━━━━━ PROVIDED ENTRIES

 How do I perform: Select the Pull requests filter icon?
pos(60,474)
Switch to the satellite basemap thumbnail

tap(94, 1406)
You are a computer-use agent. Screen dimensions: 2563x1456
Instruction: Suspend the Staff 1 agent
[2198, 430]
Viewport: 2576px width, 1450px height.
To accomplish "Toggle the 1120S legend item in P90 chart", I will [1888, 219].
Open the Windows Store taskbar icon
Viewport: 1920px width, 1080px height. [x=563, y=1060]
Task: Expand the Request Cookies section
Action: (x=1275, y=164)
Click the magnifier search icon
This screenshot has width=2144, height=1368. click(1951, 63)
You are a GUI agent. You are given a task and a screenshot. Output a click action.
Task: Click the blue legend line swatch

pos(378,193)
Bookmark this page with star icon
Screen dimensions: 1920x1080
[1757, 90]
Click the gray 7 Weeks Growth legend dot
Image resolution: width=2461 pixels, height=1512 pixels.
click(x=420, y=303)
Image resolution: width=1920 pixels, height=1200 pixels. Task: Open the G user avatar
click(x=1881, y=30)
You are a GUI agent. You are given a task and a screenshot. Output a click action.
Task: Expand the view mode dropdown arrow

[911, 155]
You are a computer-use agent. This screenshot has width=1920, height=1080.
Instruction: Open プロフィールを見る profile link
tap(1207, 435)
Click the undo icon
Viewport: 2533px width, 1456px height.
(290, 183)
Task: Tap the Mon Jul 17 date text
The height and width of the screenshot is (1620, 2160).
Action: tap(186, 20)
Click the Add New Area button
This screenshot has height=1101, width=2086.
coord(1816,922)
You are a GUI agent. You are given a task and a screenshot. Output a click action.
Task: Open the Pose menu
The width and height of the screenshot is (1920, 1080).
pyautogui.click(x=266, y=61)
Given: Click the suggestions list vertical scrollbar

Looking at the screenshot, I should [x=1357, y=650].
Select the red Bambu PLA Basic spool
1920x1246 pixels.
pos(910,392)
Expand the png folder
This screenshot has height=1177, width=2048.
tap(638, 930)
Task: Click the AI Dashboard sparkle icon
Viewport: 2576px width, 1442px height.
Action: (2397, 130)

━━━━━━━━━━

■ **WHAT IS BEING ASKED**
Output the lines from the one with "This screenshot has height=1101, width=2086." to the final line of the entries above, exactly as they stand, please, and nothing else.

■ **REPLY**
This screenshot has height=1101, width=2086.
coord(1816,922)
You are a GUI agent. You are given a task and a screenshot. Output a click action.
Task: Open the Pose menu
The width and height of the screenshot is (1920, 1080).
pyautogui.click(x=266, y=61)
Given: Click the suggestions list vertical scrollbar

Looking at the screenshot, I should [x=1357, y=650].
Select the red Bambu PLA Basic spool
1920x1246 pixels.
pos(910,392)
Expand the png folder
This screenshot has height=1177, width=2048.
tap(638, 930)
Task: Click the AI Dashboard sparkle icon
Viewport: 2576px width, 1442px height.
Action: (2397, 130)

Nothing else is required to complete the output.